1 Bessie Davis's title claim is the foundation for the lawsuit. Plaintiff Robert Pearson is her grandson to whom Bessie conveyed her interest. The record is not clear on the nature of the interest claimed by plaintiff Goldie Olden, Bessie's daughter, except that she lived in one of the three houses on the land in 1950.

2 Defendant Roger Davis is Bessie's brother-in law. He and his wife Rosetta acquired title to the larger 40-acre tract by purchasing it at a partition sale in May 1967. Defendant Joanna Hall is the daughter of Dora Davis. Her interest was washed out in the partition action. She and her husband David allege "they are buyers in good faith" of subject property.

3 As an aside, a problem would arise with this legal theory if one were to assume the 3-year statute applied in that for a cause of action to arise there has to be some kind of a breach of a legal obligation by the potential defendant. Here we would expect that defendant Roger would have a reasonable time to deliver a deed. Moreover, equity would surely not reward his repeated promises to perform and his request for a survey with a strict adoption of the statute of limitation period as a measure of a bar by laches.

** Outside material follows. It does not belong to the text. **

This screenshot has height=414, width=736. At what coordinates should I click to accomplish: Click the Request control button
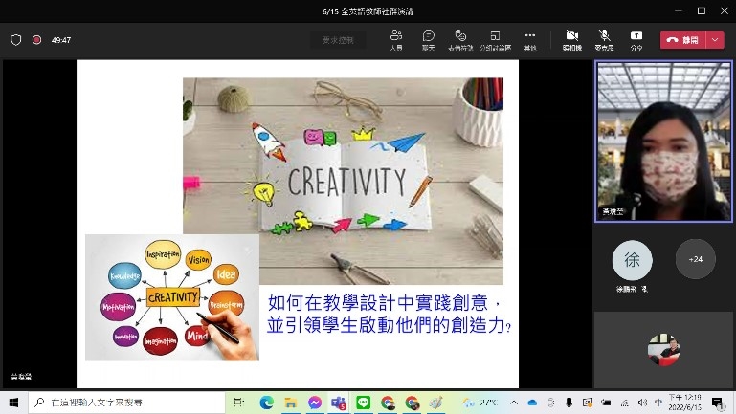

4 Indeed an action to quiet plaintiffs' title would seem to be quite appropriate since equity treats things agreed to be done as done and thus where all that remains to be done in a real estate sale contract situation is for vendor to execute a deed such vendor is treated in equity as a trustee for the vendee equitable title holder. Ware v. Hall, 116 Okl. 70, 243 P. 740 (1925).

5 Equitable principle applied in a case not involving specific performance with the further significant observation that a delay in bringing an action is excusable where it is induced by the adverse party.